[My last repost in this series and last post till next weekend — always a joy to share faith here and receive the depth of comments that stream in. Godspeed!]
Any religion concerned about the souls of people and not concerned with the slums that damn them, the economics that strangle them and the social conditions that imprison them is a molly coddle religion awaiting burial. — Martin Luther King
Between the years 2000 and 2001, I came to know a priest who was one of the most human people I have ever known. If I had to use one word to describe what stood out most in him, it would be “accessible.” Which is really another way of describing the quality of his fatherly heart. He was the kind of person everyone felt comfortable around. I grew quite close to him the time I was there and came to deeply appreciate his model of servant-leadership. He would always say that managing the administrative side of parish life was not his strong suit, but that he knew the best way to compensate for this deficit was to gather around him people who were good at it. Which, I said to him, was a sign to me that he was good at administration!
I was especially moved by his extreme generosity. Whenever people would give him money, gift cards to restaurants, food, he would almost always find a way to give it away to someone he knew would benefit from it. And very often he would find a way to do it anonymously, almost making a game out of it (which delighted him). His business manager shared with me confidentially that this priest would have him identify needy families in the parish and then anonymously pay for their utility bill out of the priest’s own private income.

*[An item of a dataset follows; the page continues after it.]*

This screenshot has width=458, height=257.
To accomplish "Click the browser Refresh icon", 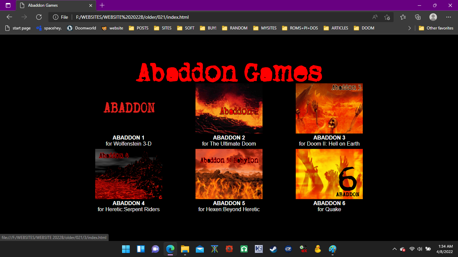I will coord(39,17).
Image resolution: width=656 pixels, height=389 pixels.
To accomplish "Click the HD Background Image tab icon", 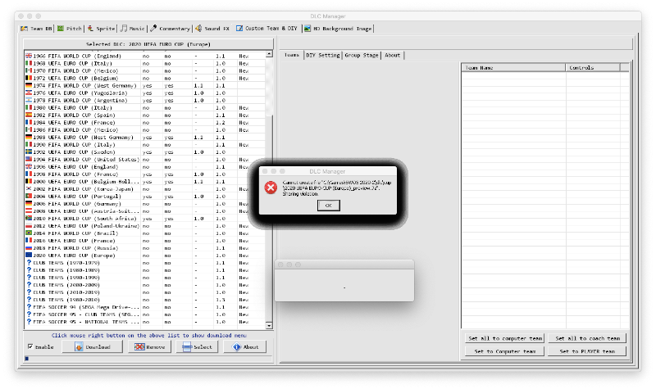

He walked the streets of his parish territory daily for exercise, praying a rosary and stopping to chat with beggars and vagrants to see what their needs were. He was always in communication with Catholic Charities to see what could be done to give them a hand up, “and not just a hand out,” as he would say.
During that time, Patti and I were going through a very tense period regarding my decision to leave my job, as she and I did not see eye to eye. It was one of the most difficult times in our marriage. He took a long walk with me one day to help me process the situation, pray with me and give me wisdom. At the end of the walk, he prayed over me and then handed me a $100 bill, saying, “take her out to dinner and please don’t say it came from me.” I was overcome with emotion. He said, “This is why God called me to celibacy, so I can be freed up to do things like this; to be free for you and Patti. I’m alone so that I can be with you. And with them [pointing to the people on the streets].”
That dinner conversation Patti and I had was a breakthrough for us, and I am convinced that his act of sacrificial love had entered our marriage that day and opened between us a space of grace and freedom. That is the paternal genius of ministerial priesthood when it’s placed in service to marriage and family life. To the lonely and alone.
He made, makes me want to be great.
Thank you God for those men you call to be priests, giving their lives for us as fathers walking with us.